◆ **Instructions to follow**: Return every line from the items below that contains the string "agent", treating uppercase and lowercase letters as different.

>> begin Task material

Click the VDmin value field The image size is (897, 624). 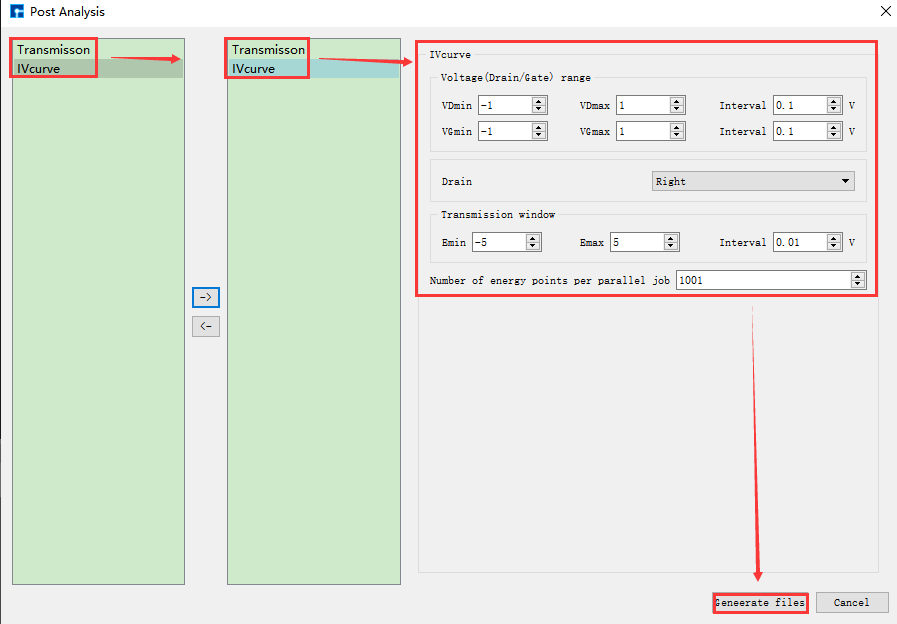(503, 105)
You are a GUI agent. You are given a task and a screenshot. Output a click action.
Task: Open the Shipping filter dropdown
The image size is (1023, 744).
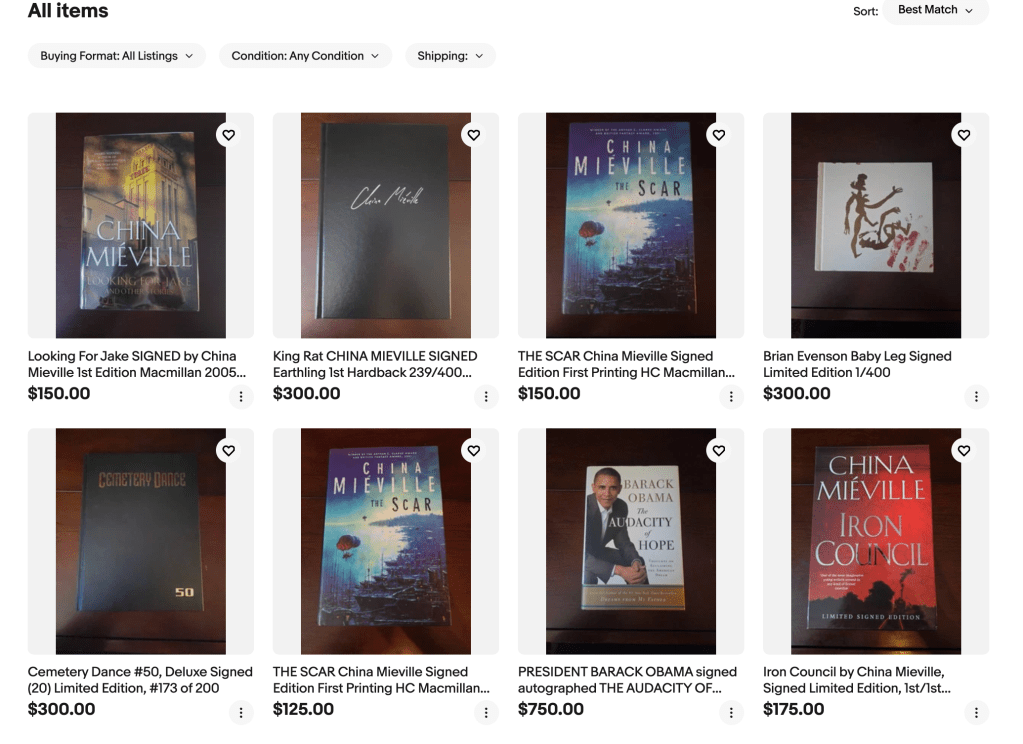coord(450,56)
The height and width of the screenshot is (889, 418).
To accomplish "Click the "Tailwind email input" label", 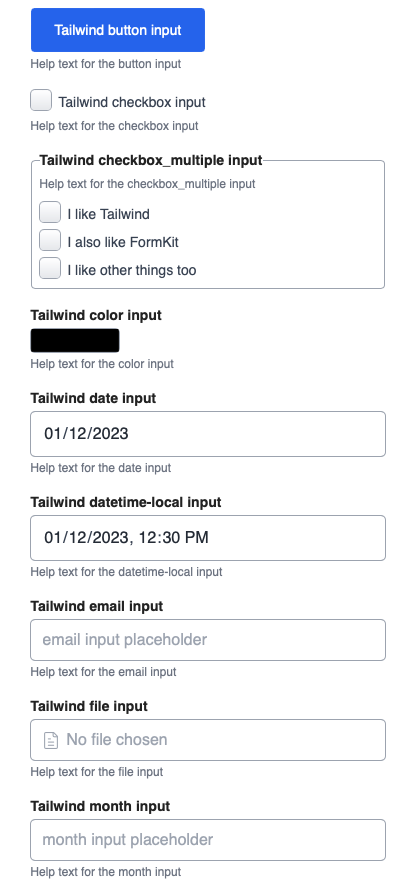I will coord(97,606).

>> end Task material
>> begin Task material

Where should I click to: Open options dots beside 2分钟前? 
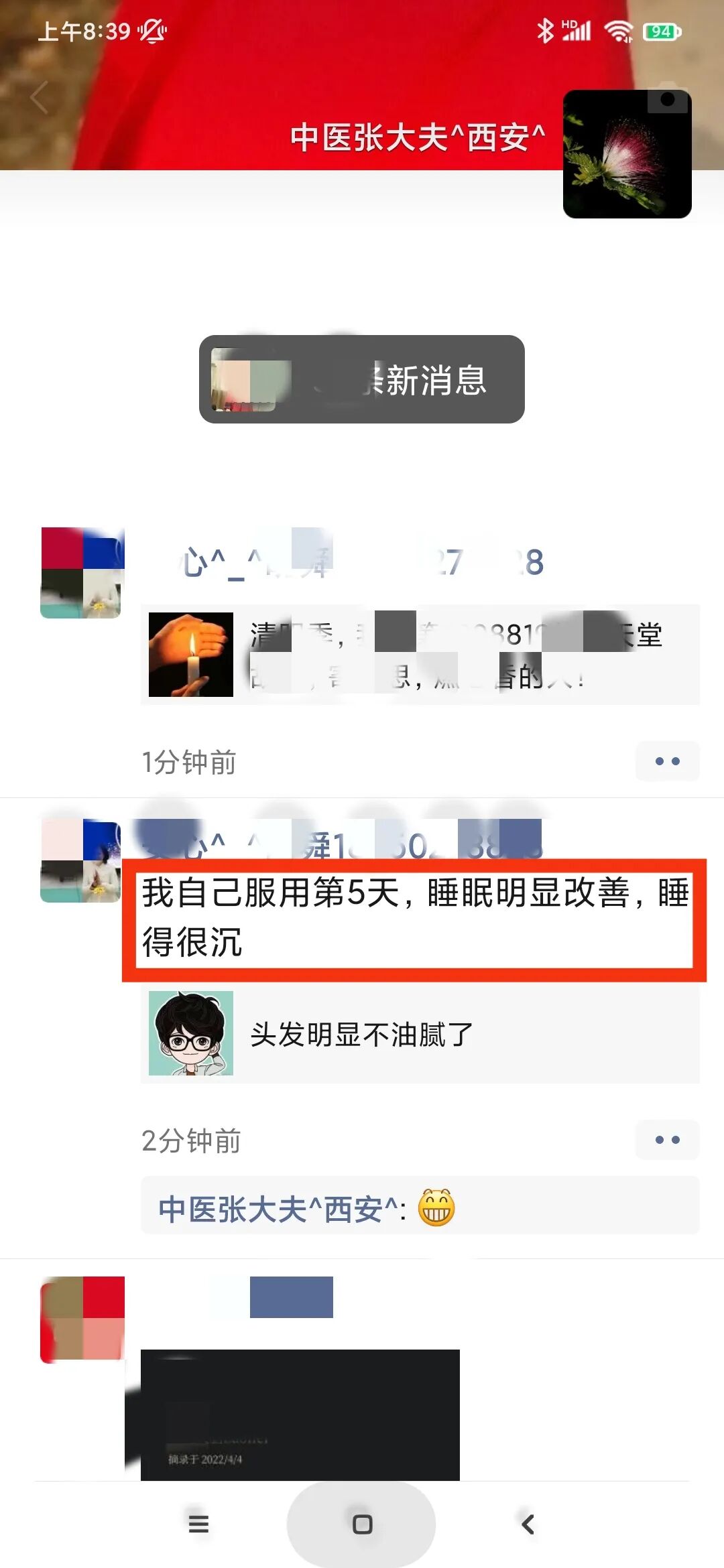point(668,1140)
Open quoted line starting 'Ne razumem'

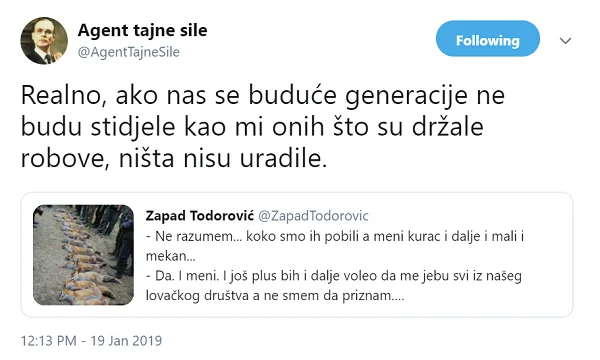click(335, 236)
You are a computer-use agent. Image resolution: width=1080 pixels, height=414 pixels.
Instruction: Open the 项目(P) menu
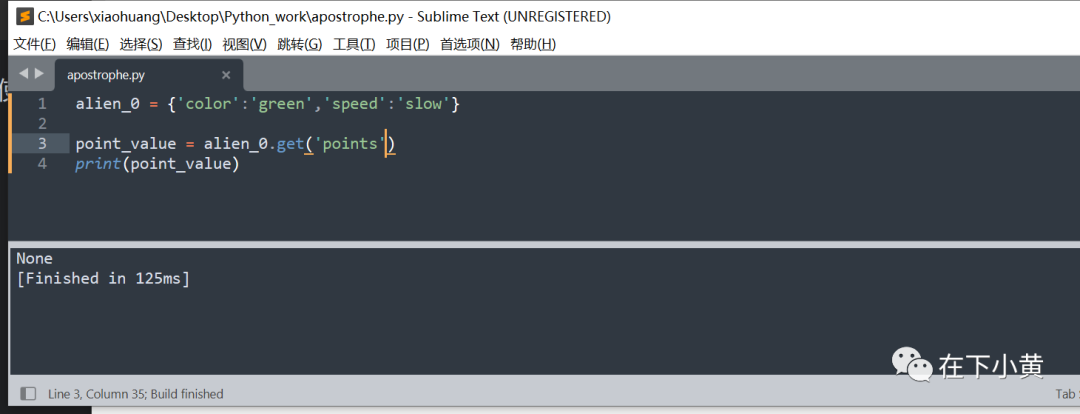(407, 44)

>> end Task material

◆ **Response below**:
You are a GUI agent. You are given a task and a screenshot. Output a click action.
You are a computer-use agent. Image resolution: width=1080 pixels, height=414 pixels.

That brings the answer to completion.